▶ _EXERCISE TASK 1_
In the Mersin Metro text, switch "Track gauge" to "Rail gauge" and give the part from "- Number of stations: 11" to "km/h (49.7 mph)" again with that one change.

▶ _PROVIDED TEXT_
Begin

Overview
- Locale: Mersin, Turkey
- Transit type: Rapid transit
- Number of lines: 1 (planned)
- Number of stations: 11 (planned)

Operation
- Began operation: 2028

Technical
- System length: 13.4 km (8.3 mi)
- Track gauge: 1,435 mm (4 ft 8+1⁄2 in) (standard gauge)
- Top speed: 80 km/h (49.7 mph)

= Mersin Metro =

Metro system for the Turkish city of Mersin

The Mersin Metro is a proposed rapid transit system for the Turkish city of Mersin. Construction began in 2024, and will take 48 months to complete.

==Background==
Planning for the metro first began in 2018. Originally planned as a 20km line with 15 stations, the project was revised to reduce costs and the length and number of stations was reduced to 13.4 km and 11 stations, respectively. In October 2020, the city of Mersin announced that 13 companies had submitted bids to build the first metro line. The line will link Mezitli in the southwest with Üçocak in the northeast and include an interchange with the city’s train station. Services are excepted to run at a maximum speed of 80 km/h, offering a total journey time of 23 min.

End

▶ _DATA LINES_

Begin

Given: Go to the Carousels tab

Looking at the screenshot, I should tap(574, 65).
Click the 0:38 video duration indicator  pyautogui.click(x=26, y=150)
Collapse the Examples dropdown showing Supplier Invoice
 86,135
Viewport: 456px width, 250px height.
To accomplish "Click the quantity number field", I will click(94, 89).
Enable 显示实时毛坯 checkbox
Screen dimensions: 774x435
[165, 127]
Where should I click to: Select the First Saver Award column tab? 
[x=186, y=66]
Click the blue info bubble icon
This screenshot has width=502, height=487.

End

▶ _EXERCISE TASK 2_
Extract the rows from the line with "Click the 0:38" through the end of the rows, copying each line without any change.

▶ _CORRECT RESULT 1_
- Number of stations: 11 (planned)

Operation
- Began operation: 2028

Technical
- System length: 13.4 km (8.3 mi)
- Rail gauge: 1,435 mm (4 ft 8+1⁄2 in) (standard gauge)
- Top speed: 80 km/h (49.7 mph)

▶ _CORRECT RESULT 2_
Click the 0:38 video duration indicator  pyautogui.click(x=26, y=150)
Collapse the Examples dropdown showing Supplier Invoice
 86,135
Viewport: 456px width, 250px height.
To accomplish "Click the quantity number field", I will click(94, 89).
Enable 显示实时毛坯 checkbox
Screen dimensions: 774x435
[165, 127]
Where should I click to: Select the First Saver Award column tab? 
[x=186, y=66]
Click the blue info bubble icon
This screenshot has width=502, height=487.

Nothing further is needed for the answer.